Large Language Models (LLMs) have shown remarkable success in various tasks,
but concerns about their safety and the potential for generating malicious
content have emerged. In this paper, we explore the power of In-Context
Learning (ICL) in manipulating the alignment ability of LLMs. We find that by
providing just few in-context demonstrations without fine-tuning, LLMs can be
manipulated to increase or decrease the probability of jailbreaking, i.e.

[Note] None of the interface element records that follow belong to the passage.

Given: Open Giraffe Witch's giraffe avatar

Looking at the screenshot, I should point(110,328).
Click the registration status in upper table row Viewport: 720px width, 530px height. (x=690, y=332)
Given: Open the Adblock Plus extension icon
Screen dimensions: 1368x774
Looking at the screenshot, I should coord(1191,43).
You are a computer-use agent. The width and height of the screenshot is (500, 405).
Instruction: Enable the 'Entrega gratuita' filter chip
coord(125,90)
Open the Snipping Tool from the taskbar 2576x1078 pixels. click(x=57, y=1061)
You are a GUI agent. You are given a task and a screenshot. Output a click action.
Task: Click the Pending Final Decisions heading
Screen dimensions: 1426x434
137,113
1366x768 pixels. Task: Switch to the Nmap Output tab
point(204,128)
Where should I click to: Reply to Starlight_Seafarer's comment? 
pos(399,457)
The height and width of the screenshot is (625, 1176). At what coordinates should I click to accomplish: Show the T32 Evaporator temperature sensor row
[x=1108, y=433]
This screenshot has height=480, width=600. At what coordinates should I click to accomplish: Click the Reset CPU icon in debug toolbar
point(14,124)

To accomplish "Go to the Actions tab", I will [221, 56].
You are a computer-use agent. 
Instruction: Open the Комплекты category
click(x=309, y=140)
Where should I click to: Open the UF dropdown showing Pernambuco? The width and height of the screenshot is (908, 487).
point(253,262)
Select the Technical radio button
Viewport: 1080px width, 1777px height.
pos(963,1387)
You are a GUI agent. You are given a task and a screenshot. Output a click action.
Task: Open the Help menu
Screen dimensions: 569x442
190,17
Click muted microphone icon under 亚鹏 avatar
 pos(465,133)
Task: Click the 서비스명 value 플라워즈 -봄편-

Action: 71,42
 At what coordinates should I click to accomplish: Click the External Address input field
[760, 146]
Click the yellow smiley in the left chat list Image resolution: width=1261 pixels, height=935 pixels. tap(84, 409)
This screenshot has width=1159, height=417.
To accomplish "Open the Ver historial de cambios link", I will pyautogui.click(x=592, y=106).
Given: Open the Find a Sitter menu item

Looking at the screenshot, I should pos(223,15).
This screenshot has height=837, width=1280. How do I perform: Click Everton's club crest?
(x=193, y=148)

answering malicious prompts. Based on these observations, we propose In-Context
Attack (ICA) and In-Context Defense (ICD) methods for jailbreaking and guarding
aligned language model purposes. ICA crafts malicious contexts to guide models
in generating harmful outputs, while ICD enhances model robustness by
demonstrations of rejecting to answer harmful prompts. Our experiments show the
effectiveness of ICA and ICD in increasing or reducing the success rate of
adversarial jailbreaking attacks. Overall, we shed light on the potential of
ICL to influence LLM behavior and provide a new perspective for enhancing the
safety and alignment of LLMs.

通过提供少量上下文演示数据，不需要微调，我们发现大型语言模型可以被操纵以增加或减少越狱的概率。我们提出了越狱攻击和守护方法，通过恶意上下文引导模型生成有害输出，并通过拒绝回答有害提示的演示来增强模型的鲁棒性。我们的实验表明，越狱攻击和守护方法在增加或减少敌对越狱攻击成功率方面是有效的，这为影响大型语言模型行为并提高其安全性和对齐性提供了新的视角。